--- Supplied material ---

--- START ---

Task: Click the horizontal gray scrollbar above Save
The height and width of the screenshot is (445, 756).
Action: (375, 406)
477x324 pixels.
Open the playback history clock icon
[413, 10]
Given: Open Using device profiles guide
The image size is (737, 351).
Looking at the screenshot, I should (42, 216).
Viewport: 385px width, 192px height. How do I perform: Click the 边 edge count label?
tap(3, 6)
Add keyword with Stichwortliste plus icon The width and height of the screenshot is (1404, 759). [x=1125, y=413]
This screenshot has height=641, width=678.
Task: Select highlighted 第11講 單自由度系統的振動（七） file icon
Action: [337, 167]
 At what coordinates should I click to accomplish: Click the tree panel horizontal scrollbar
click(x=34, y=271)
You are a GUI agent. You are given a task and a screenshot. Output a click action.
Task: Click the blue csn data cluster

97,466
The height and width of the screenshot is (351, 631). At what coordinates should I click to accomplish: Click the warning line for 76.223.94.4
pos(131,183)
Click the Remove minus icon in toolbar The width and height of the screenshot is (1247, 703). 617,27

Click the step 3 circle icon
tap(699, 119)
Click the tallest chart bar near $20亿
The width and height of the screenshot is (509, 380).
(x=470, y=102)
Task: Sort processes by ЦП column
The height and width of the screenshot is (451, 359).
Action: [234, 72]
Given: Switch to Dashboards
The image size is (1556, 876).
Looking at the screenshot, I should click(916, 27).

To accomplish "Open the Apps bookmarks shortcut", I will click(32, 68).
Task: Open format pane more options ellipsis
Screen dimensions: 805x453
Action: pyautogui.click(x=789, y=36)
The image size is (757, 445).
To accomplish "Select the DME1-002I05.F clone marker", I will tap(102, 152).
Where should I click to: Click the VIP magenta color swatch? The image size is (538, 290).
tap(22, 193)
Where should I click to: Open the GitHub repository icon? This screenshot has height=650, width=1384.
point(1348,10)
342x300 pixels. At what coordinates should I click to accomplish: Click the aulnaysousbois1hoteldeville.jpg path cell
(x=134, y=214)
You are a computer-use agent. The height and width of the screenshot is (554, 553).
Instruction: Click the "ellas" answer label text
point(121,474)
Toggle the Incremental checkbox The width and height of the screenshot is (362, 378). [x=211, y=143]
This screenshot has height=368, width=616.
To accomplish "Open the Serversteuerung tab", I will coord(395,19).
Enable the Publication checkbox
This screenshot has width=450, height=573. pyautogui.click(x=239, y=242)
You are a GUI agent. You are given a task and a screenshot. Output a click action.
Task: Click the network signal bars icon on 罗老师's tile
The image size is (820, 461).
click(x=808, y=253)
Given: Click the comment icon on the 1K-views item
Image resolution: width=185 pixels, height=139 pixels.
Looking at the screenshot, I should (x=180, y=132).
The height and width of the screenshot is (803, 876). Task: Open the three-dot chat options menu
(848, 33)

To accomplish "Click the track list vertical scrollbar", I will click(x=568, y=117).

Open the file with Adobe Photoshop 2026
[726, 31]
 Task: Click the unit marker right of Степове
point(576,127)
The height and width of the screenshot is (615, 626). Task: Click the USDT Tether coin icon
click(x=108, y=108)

--- END ---

--- Work instruction ---
Looking at the records above, return exactly the lines from the line with "Screen dimensions: 805x453" to the line with "This screenshot has height=368, width=616.", both ends included.

--- Answer to this problem ---
Screen dimensions: 805x453
Action: pyautogui.click(x=789, y=36)
The image size is (757, 445).
To accomplish "Select the DME1-002I05.F clone marker", I will tap(102, 152).
Where should I click to: Click the VIP magenta color swatch? The image size is (538, 290).
tap(22, 193)
Where should I click to: Open the GitHub repository icon? This screenshot has height=650, width=1384.
point(1348,10)
342x300 pixels. At what coordinates should I click to accomplish: Click the aulnaysousbois1hoteldeville.jpg path cell
(x=134, y=214)
You are a computer-use agent. The height and width of the screenshot is (554, 553).
Instruction: Click the "ellas" answer label text
point(121,474)
Toggle the Incremental checkbox The width and height of the screenshot is (362, 378). [x=211, y=143]
This screenshot has height=368, width=616.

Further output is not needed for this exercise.